# DATA EXTRACTS
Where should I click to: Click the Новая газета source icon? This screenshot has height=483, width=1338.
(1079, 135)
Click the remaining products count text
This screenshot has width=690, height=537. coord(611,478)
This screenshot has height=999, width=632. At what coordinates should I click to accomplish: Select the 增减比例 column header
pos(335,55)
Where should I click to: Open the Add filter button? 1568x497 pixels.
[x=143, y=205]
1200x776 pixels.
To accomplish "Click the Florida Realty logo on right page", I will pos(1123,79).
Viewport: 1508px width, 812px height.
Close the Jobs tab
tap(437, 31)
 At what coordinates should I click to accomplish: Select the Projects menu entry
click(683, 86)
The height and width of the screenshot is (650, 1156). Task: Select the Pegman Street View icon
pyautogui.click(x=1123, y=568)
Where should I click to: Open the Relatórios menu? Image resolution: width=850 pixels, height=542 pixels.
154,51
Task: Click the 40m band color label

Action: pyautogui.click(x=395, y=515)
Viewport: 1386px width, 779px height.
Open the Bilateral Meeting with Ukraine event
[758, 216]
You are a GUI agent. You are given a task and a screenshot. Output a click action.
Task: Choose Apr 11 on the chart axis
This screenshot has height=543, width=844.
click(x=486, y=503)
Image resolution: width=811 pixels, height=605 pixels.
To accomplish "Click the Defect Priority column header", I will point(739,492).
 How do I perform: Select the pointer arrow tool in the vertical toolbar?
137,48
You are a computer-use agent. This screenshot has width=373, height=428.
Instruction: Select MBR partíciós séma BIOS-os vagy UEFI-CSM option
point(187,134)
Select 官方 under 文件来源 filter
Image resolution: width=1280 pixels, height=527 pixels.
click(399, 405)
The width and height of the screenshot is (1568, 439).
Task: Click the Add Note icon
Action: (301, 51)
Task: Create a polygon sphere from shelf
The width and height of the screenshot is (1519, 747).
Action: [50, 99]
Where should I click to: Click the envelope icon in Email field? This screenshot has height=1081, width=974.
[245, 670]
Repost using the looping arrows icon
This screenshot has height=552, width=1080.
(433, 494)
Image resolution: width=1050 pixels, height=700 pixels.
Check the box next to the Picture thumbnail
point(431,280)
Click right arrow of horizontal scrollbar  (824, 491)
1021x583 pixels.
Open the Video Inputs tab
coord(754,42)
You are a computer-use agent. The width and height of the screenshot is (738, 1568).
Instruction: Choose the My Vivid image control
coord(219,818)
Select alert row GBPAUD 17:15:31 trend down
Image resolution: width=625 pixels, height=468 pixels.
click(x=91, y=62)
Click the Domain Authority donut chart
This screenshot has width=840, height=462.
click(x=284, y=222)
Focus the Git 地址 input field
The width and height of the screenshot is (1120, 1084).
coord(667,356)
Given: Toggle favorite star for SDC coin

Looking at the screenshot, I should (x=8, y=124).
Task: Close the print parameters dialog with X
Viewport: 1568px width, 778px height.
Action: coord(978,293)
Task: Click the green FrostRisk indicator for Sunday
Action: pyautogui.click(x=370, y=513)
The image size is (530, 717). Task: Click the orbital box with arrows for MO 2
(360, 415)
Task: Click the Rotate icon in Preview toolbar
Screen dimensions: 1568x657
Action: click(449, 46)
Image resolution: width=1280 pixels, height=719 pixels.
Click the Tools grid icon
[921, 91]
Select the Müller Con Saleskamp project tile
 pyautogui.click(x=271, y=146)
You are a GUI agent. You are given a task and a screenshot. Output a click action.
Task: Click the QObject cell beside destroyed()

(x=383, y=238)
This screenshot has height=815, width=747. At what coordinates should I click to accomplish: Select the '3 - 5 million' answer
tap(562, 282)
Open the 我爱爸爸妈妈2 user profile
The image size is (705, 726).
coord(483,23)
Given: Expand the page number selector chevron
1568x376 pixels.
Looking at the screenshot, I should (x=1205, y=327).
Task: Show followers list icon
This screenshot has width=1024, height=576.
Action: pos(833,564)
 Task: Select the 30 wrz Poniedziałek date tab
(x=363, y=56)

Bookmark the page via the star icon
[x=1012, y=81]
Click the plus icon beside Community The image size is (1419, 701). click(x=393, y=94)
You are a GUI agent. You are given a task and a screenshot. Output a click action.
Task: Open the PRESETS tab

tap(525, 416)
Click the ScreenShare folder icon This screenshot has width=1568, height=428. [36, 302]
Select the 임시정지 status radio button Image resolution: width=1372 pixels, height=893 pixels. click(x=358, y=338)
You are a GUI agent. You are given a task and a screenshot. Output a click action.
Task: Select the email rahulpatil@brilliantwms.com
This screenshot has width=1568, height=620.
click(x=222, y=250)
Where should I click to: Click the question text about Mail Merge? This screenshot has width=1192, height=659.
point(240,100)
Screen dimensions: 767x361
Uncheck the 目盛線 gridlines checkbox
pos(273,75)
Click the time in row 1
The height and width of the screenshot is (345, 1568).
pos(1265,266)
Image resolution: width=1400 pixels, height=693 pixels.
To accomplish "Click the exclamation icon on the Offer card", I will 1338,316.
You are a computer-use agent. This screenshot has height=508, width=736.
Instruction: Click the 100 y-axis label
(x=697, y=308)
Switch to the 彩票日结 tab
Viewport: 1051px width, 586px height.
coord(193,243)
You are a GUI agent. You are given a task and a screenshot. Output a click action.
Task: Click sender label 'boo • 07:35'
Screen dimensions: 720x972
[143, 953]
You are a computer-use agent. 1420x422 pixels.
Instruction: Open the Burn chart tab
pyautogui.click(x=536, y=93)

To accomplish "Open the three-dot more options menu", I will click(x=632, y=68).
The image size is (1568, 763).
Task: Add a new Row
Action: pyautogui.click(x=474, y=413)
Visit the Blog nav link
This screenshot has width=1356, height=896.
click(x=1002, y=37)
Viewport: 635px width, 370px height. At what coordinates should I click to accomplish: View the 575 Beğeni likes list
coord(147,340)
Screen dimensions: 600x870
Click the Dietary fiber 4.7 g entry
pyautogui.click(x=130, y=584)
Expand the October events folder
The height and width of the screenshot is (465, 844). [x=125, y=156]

# TASK OBJECTIVE
In full and exactly as written, reproduce the records above.

# FINISHED EXERCISE
Where should I click to: Click the Новая газета source icon? This screenshot has height=483, width=1338.
(1079, 135)
Click the remaining products count text
This screenshot has width=690, height=537. coord(611,478)
This screenshot has height=999, width=632. At what coordinates should I click to accomplish: Select the 增减比例 column header
pos(335,55)
Where should I click to: Open the Add filter button? 1568x497 pixels.
[x=143, y=205]
1200x776 pixels.
To accomplish "Click the Florida Realty logo on right page", I will pos(1123,79).
Viewport: 1508px width, 812px height.
Close the Jobs tab
tap(437, 31)
 At what coordinates should I click to accomplish: Select the Projects menu entry
click(683, 86)
The height and width of the screenshot is (650, 1156). Task: Select the Pegman Street View icon
pyautogui.click(x=1123, y=568)
Where should I click to: Open the Relatórios menu? Image resolution: width=850 pixels, height=542 pixels.
154,51
Task: Click the 40m band color label

Action: pyautogui.click(x=395, y=515)
Viewport: 1386px width, 779px height.
Open the Bilateral Meeting with Ukraine event
[758, 216]
You are a GUI agent. You are given a task and a screenshot. Output a click action.
Task: Choose Apr 11 on the chart axis
This screenshot has height=543, width=844.
click(x=486, y=503)
Image resolution: width=811 pixels, height=605 pixels.
To accomplish "Click the Defect Priority column header", I will point(739,492).
 How do I perform: Select the pointer arrow tool in the vertical toolbar?
137,48
You are a computer-use agent. This screenshot has width=373, height=428.
Instruction: Select MBR partíciós séma BIOS-os vagy UEFI-CSM option
point(187,134)
Select 官方 under 文件来源 filter
Image resolution: width=1280 pixels, height=527 pixels.
click(399, 405)
The width and height of the screenshot is (1568, 439).
Task: Click the Add Note icon
Action: (301, 51)
Task: Create a polygon sphere from shelf
The width and height of the screenshot is (1519, 747).
Action: [50, 99]
Where should I click to: Click the envelope icon in Email field? This screenshot has height=1081, width=974.
[245, 670]
Repost using the looping arrows icon
This screenshot has height=552, width=1080.
(433, 494)
Image resolution: width=1050 pixels, height=700 pixels.
Check the box next to the Picture thumbnail
point(431,280)
Click right arrow of horizontal scrollbar  (824, 491)
1021x583 pixels.
Open the Video Inputs tab
coord(754,42)
You are a computer-use agent. The width and height of the screenshot is (738, 1568).
Instruction: Choose the My Vivid image control
coord(219,818)
Select alert row GBPAUD 17:15:31 trend down
Image resolution: width=625 pixels, height=468 pixels.
click(x=91, y=62)
Click the Domain Authority donut chart
This screenshot has width=840, height=462.
click(x=284, y=222)
Focus the Git 地址 input field
The width and height of the screenshot is (1120, 1084).
coord(667,356)
Given: Toggle favorite star for SDC coin

Looking at the screenshot, I should (x=8, y=124).
Task: Close the print parameters dialog with X
Viewport: 1568px width, 778px height.
Action: coord(978,293)
Task: Click the green FrostRisk indicator for Sunday
Action: pyautogui.click(x=370, y=513)
The image size is (530, 717). Task: Click the orbital box with arrows for MO 2
(360, 415)
Task: Click the Rotate icon in Preview toolbar
Screen dimensions: 1568x657
Action: click(449, 46)
Image resolution: width=1280 pixels, height=719 pixels.
Click the Tools grid icon
[921, 91]
Select the Müller Con Saleskamp project tile
 pyautogui.click(x=271, y=146)
You are a GUI agent. You are given a task and a screenshot. Output a click action.
Task: Click the QObject cell beside destroyed()

(x=383, y=238)
This screenshot has height=815, width=747. At what coordinates should I click to accomplish: Select the '3 - 5 million' answer
tap(562, 282)
Open the 我爱爸爸妈妈2 user profile
The image size is (705, 726).
coord(483,23)
Given: Expand the page number selector chevron
1568x376 pixels.
Looking at the screenshot, I should (x=1205, y=327).
Task: Show followers list icon
This screenshot has width=1024, height=576.
Action: pos(833,564)
 Task: Select the 30 wrz Poniedziałek date tab
(x=363, y=56)

Bookmark the page via the star icon
[x=1012, y=81]
Click the plus icon beside Community The image size is (1419, 701). click(x=393, y=94)
You are a GUI agent. You are given a task and a screenshot. Output a click action.
Task: Open the PRESETS tab

tap(525, 416)
Click the ScreenShare folder icon This screenshot has width=1568, height=428. [36, 302]
Select the 임시정지 status radio button Image resolution: width=1372 pixels, height=893 pixels. click(x=358, y=338)
You are a GUI agent. You are given a task and a screenshot. Output a click action.
Task: Select the email rahulpatil@brilliantwms.com
This screenshot has width=1568, height=620.
click(x=222, y=250)
Where should I click to: Click the question text about Mail Merge? This screenshot has width=1192, height=659.
point(240,100)
Screen dimensions: 767x361
Uncheck the 目盛線 gridlines checkbox
pos(273,75)
Click the time in row 1
The height and width of the screenshot is (345, 1568).
pos(1265,266)
Image resolution: width=1400 pixels, height=693 pixels.
To accomplish "Click the exclamation icon on the Offer card", I will 1338,316.
You are a computer-use agent. This screenshot has height=508, width=736.
Instruction: Click the 100 y-axis label
(x=697, y=308)
Switch to the 彩票日结 tab
Viewport: 1051px width, 586px height.
coord(193,243)
You are a GUI agent. You are given a task and a screenshot. Output a click action.
Task: Click sender label 'boo • 07:35'
Screen dimensions: 720x972
[143, 953]
You are a computer-use agent. 1420x422 pixels.
Instruction: Open the Burn chart tab
pyautogui.click(x=536, y=93)

To accomplish "Open the three-dot more options menu", I will click(x=632, y=68).
The image size is (1568, 763).
Task: Add a new Row
Action: pyautogui.click(x=474, y=413)
Visit the Blog nav link
This screenshot has width=1356, height=896.
click(x=1002, y=37)
Viewport: 635px width, 370px height. At what coordinates should I click to accomplish: View the 575 Beğeni likes list
coord(147,340)
Screen dimensions: 600x870
Click the Dietary fiber 4.7 g entry
pyautogui.click(x=130, y=584)
Expand the October events folder
The height and width of the screenshot is (465, 844). [x=125, y=156]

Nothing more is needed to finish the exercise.